Upstream Recon
PassAudited by ClawScan on May 1, 2026.
Overview
This instruction-only skill is purpose-aligned and mainly performs read-only GitHub project research before the user interacts with a repository.
This appears safe to install as an instruction-only helper for read-only GitHub reconnaissance. Before using it, make sure you trust the installation source and understand that it will use the GitHub CLI to query repository issues, PRs, and comments.
Findings (2)
Artifact-based informational review of SKILL.md, metadata, install specs, static scan signals, and capability signals. ClawScan does not execute the skill or run runtime probes.
The agent may run GitHub CLI queries about the requested repository and topic, but the artifacts do not show instructions to modify repositories or accounts.
The skill directs the agent to use an external CLI to query GitHub. This is expected for the skill's purpose and appears read-only, but it is still meaningful tool use that users should recognize.
Use `gh` CLI throughout.

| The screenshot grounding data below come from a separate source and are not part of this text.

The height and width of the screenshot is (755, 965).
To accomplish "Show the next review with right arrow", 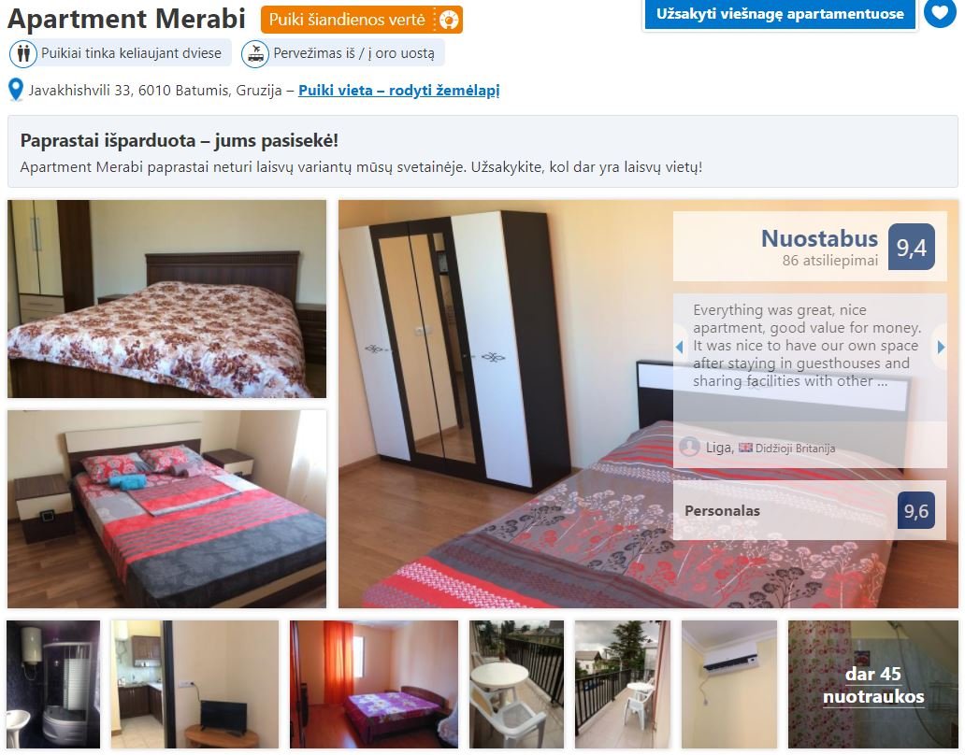I will (941, 347).
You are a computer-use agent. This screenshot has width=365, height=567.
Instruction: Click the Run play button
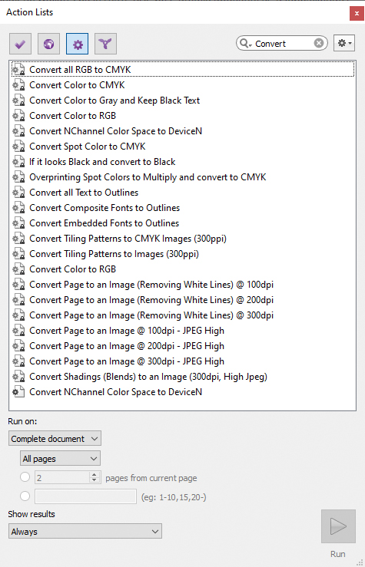click(x=338, y=526)
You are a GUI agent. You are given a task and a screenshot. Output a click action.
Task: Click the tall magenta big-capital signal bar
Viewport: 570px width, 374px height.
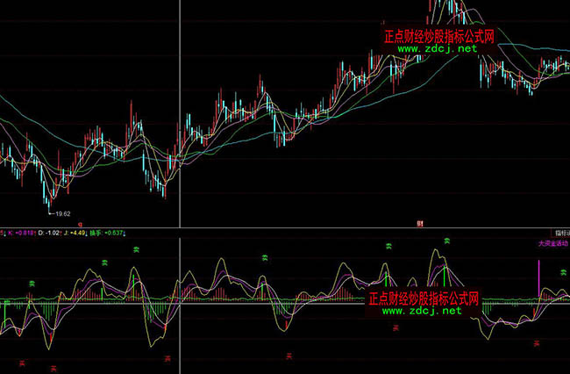(538, 279)
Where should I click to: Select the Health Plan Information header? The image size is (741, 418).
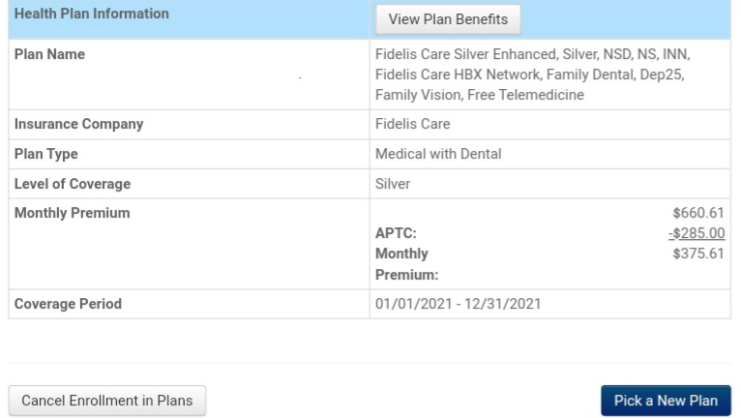pyautogui.click(x=92, y=14)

Run independent queries in parallel.
Use it for repositories and topics you intend to investigate, and confirm any separate write action, such as posting a comment or opening an issue, before allowing it.
Installing through the documented command may rely on external package or registry resolution even though this reviewed artifact set contains only instruction files.
The README provides a user-directed installation command through npx. This is common setup documentation, not automatic execution, but it depends on the user's trust in the external installer/source.
npx skills add oss-skills/upstream-recon
Install from a trusted source, review the files being added, and prefer the manual copy path if you want to avoid an npx-based installer.